GIVEN PASSAGE
^^^^

Opinion
May 7, 1925.
W. Logan Martin, of Birmingham, Ala., for Alabama Power Co.
W.M. Toomer, of Jacksonville, Fla., for Gregory Hill Gold Mining Co.
Condemnation proceeding by the Alabama Power Company against the Gregory Hill Gold Mining Company and others. On motion to remand cause to state court. Motion denied.
This proceeding was instituted by the Alabama Power Company, an Alabama corporation, in the probate court of Tallapoosa county, Ala., under the state statute for the condemnation of a large number of separate tracts of land, and water rights, separately owned by a large number of persons, all made defendants.
One of the defendants, the Gregory Hill Gold Mining Company, a Florida corporation, removed the controversy between it and the Alabama Power Company into this court. The amount involved exceeds the sum or value of $3,000, exclusive of interest and costs. The controversy here is between the Alabama corporation and the Florida corporation, citizens of different states, and is a separate and distinct controversy from that between the Alabama Power Company and all the other defendants in said proceeding. The cause is now submitted on the motion to remand upon the ground that there is not a diversity of citizenship between the Alabama Power Company and all of the parties interested in the property sought to be condemned — about 309, owning the 225 separate tracts of land.

^^^^

EXERCISE TASK 1
Using the opinion, answer each of these:
(a) In which court was the condemnation proceeding first instituted?
(b) Where is the Gregory Hill Gold Mining Company incorporated?
(c) How many separate tracts of land are sought to be condemned?
EXERCISE TASK 2
According to the opinion, on what ground is the motion to remand the cause submitted? Answer in one to three sentences.

PROVIDED INFORMATION

^^^^

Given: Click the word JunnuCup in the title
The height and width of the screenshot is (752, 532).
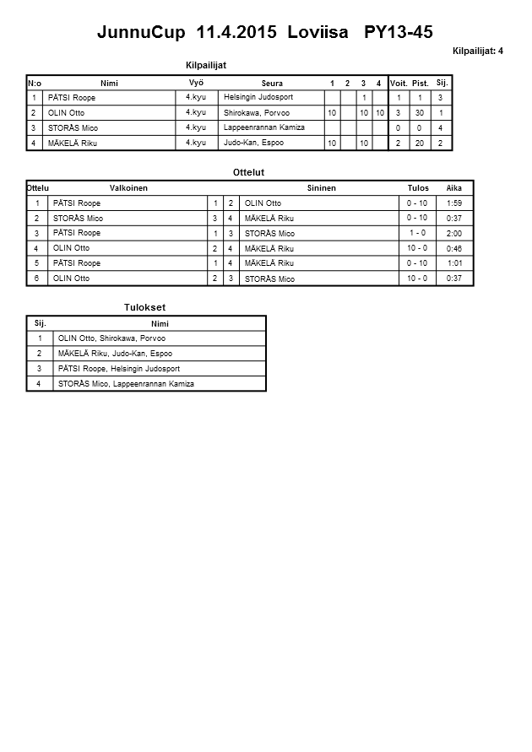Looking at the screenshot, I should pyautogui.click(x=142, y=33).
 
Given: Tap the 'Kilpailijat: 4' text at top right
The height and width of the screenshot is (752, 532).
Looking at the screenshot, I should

^^^^

WRITTEN REPLY 1
(a) The probate court of Tallapoosa county, Alabama.
(b) Florida.
(c) 225.

WRITTEN REPLY 2
The motion to remand is submitted on the ground that there is no diversity of citizenship between the Alabama Power Company and all of the parties interested in the property sought to be condemned. Those parties number about 309 and own the 225 separate tracts of land.